• **Task statement**
Give the records below again, exactly as they appear.

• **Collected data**
• • • • • • •
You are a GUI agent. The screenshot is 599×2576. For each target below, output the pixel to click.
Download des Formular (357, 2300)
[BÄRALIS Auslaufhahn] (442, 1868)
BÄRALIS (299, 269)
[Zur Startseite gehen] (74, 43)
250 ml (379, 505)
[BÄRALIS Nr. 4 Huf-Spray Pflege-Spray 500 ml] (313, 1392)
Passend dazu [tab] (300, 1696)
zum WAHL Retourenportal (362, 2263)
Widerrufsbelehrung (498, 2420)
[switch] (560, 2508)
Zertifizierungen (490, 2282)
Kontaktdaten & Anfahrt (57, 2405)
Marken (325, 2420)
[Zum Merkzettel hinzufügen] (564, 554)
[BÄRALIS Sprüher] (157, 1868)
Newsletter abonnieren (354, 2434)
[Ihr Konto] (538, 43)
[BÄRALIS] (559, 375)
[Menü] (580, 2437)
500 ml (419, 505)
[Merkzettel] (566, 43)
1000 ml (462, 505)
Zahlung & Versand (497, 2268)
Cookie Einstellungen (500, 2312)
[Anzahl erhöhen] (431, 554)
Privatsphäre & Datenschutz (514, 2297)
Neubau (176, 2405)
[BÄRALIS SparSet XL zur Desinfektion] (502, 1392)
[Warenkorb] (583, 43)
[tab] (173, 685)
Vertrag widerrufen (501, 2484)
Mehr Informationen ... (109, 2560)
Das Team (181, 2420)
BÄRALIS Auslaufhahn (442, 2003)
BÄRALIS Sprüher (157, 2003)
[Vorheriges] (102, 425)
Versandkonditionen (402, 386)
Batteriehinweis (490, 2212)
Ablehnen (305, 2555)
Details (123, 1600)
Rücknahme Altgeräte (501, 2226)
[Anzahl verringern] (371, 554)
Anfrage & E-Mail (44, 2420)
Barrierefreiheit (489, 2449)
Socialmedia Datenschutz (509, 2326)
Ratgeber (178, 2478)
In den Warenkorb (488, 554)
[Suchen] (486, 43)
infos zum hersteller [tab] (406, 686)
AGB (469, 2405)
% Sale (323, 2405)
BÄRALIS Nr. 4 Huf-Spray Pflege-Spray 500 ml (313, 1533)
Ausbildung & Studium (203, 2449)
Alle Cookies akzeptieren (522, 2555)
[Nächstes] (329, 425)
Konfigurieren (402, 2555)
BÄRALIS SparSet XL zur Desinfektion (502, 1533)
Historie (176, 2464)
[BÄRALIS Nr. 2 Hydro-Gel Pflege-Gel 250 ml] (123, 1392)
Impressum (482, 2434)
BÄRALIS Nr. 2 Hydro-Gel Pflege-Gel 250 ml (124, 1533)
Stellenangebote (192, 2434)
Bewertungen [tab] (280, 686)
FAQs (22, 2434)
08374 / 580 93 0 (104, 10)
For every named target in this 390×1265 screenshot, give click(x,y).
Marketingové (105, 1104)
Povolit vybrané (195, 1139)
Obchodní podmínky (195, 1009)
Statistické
• • • • • • •
• **Finished exercise**
You are a GUI agent. The screenshot is 599×2576. For each target below, output the pixel to click.
Download des Formular (357, 2300)
[BÄRALIS Auslaufhahn] (442, 1868)
BÄRALIS (299, 269)
[Zur Startseite gehen] (74, 43)
250 ml (379, 505)
[BÄRALIS Nr. 4 Huf-Spray Pflege-Spray 500 ml] (313, 1392)
Passend dazu [tab] (300, 1696)
zum WAHL Retourenportal (362, 2263)
Widerrufsbelehrung (498, 2420)
[switch] (560, 2508)
Zertifizierungen (490, 2282)
Kontaktdaten & Anfahrt (57, 2405)
Marken (325, 2420)
[Zum Merkzettel hinzufügen] (564, 554)
[BÄRALIS Sprüher] (157, 1868)
Newsletter abonnieren (354, 2434)
[Ihr Konto] (538, 43)
[BÄRALIS] (559, 375)
[Menü] (580, 2437)
500 ml (419, 505)
[Merkzettel] (566, 43)
1000 ml (462, 505)
Zahlung & Versand (497, 2268)
Cookie Einstellungen (500, 2312)
[Anzahl erhöhen] (431, 554)
Privatsphäre & Datenschutz (514, 2297)
Neubau (176, 2405)
[BÄRALIS SparSet XL zur Desinfektion] (502, 1392)
[Warenkorb] (583, 43)
[tab] (173, 685)
Vertrag widerrufen (501, 2484)
Mehr Informationen ... (109, 2560)
Das Team (181, 2420)
BÄRALIS Auslaufhahn (442, 2003)
BÄRALIS Sprüher (157, 2003)
[Vorheriges] (102, 425)
Versandkonditionen (402, 386)
Batteriehinweis (490, 2212)
Ablehnen (305, 2555)
Details (123, 1600)
Rücknahme Altgeräte (501, 2226)
[Anzahl verringern] (371, 554)
Anfrage & E-Mail (44, 2420)
Barrierefreiheit (489, 2449)
Socialmedia Datenschutz (509, 2326)
Ratgeber (178, 2478)
In den Warenkorb (488, 554)
[Suchen] (486, 43)
infos zum hersteller [tab] (406, 686)
AGB (469, 2405)
% Sale (323, 2405)
BÄRALIS Nr. 4 Huf-Spray Pflege-Spray 500 ml (313, 1533)
Ausbildung & Studium (203, 2449)
Alle Cookies akzeptieren (522, 2555)
[Nächstes] (329, 425)
Konfigurieren (402, 2555)
BÄRALIS SparSet XL zur Desinfektion (502, 1533)
Historie (176, 2464)
[BÄRALIS Nr. 2 Hydro-Gel Pflege-Gel 250 ml] (123, 1392)
Impressum (482, 2434)
BÄRALIS Nr. 2 Hydro-Gel Pflege-Gel 250 ml (124, 1533)
Stellenangebote (192, 2434)
Bewertungen [tab] (280, 686)
FAQs (22, 2434)
08374 / 580 93 0 (104, 10)
For every named target in this 390×1265 screenshot, give click(x,y).
Marketingové (105, 1104)
Povolit vybrané (195, 1139)
Obchodní podmínky (195, 1009)
Statistické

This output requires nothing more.